START Extracted data

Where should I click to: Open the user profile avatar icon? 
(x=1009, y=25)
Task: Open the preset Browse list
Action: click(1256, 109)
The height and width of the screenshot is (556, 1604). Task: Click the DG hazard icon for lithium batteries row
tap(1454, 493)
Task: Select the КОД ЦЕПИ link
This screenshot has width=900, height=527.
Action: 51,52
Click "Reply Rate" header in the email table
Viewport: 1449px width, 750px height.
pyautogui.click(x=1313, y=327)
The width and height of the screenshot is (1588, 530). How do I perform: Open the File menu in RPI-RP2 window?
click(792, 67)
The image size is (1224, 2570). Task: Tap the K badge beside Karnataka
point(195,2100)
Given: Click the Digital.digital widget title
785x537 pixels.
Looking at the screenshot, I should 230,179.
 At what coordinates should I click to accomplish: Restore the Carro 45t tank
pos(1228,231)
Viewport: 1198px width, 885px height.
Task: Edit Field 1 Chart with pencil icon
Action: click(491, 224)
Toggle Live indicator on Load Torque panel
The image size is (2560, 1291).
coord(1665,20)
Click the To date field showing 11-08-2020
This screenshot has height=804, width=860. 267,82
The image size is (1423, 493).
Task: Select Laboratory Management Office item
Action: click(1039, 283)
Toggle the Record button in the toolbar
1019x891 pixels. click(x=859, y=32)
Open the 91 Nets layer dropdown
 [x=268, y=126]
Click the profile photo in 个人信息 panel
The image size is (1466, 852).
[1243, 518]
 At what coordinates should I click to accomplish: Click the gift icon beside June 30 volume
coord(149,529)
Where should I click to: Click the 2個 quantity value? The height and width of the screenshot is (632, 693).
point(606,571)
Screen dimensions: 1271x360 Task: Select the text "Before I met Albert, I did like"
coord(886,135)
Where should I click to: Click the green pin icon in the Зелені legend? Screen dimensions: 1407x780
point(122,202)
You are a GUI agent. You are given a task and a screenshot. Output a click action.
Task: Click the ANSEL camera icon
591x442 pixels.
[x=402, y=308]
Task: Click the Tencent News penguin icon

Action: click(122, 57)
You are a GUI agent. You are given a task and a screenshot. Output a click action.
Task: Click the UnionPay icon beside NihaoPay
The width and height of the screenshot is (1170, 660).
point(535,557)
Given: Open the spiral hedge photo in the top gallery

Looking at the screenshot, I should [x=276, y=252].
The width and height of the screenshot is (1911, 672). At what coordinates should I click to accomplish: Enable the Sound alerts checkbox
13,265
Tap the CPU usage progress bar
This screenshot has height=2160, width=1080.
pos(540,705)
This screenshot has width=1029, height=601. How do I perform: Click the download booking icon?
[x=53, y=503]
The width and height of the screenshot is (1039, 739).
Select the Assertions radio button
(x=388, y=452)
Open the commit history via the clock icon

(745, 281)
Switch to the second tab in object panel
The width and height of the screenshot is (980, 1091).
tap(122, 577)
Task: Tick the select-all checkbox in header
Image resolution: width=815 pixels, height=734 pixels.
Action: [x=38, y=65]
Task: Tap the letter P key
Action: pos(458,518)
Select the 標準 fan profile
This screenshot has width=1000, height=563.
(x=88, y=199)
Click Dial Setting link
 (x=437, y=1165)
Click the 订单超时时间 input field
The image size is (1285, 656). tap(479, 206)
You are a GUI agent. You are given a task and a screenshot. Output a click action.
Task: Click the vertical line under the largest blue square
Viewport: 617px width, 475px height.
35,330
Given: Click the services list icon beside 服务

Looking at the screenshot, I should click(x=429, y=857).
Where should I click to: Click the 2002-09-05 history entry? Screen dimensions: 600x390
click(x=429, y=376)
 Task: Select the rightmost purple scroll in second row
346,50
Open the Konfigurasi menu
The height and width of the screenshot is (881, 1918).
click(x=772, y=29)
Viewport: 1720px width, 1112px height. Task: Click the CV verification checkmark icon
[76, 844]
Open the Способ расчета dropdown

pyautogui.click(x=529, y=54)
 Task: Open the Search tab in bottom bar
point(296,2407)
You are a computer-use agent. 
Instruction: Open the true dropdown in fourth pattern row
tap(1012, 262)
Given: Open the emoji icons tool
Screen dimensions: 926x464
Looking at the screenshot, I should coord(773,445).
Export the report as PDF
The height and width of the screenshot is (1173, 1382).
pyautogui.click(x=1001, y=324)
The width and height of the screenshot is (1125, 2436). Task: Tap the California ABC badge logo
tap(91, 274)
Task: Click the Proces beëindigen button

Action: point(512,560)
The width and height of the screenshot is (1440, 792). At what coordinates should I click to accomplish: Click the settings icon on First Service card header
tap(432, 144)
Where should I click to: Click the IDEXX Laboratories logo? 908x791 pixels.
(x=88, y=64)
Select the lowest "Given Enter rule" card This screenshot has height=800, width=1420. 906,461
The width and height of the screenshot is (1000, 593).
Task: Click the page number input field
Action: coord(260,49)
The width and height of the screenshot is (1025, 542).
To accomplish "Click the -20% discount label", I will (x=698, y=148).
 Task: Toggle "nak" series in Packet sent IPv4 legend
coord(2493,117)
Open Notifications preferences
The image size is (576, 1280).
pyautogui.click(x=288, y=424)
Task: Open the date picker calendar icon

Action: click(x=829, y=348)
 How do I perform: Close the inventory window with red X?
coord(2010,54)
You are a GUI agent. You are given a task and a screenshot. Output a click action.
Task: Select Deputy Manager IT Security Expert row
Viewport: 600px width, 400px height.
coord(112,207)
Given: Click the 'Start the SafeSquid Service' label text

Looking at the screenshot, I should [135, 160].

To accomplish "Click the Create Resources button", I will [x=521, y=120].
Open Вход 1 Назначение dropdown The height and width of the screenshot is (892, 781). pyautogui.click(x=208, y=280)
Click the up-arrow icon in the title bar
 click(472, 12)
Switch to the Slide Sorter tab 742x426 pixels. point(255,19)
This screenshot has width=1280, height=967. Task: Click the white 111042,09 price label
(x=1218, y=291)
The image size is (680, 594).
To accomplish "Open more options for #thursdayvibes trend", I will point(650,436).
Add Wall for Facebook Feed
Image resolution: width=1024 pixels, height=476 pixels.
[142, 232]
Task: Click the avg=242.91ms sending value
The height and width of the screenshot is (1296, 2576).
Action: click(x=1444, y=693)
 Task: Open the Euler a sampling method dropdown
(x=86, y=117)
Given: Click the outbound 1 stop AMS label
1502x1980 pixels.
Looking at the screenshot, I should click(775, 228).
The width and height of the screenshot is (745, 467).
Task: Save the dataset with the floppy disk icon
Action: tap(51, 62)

END Extracted data

* _Directions for this task_: Whenever a line above has the word "Switch" in it, copy that line.

* _Answer space_:
Switch to the second tab in object panel
Switch to the Slide Sorter tab 742x426 pixels. point(255,19)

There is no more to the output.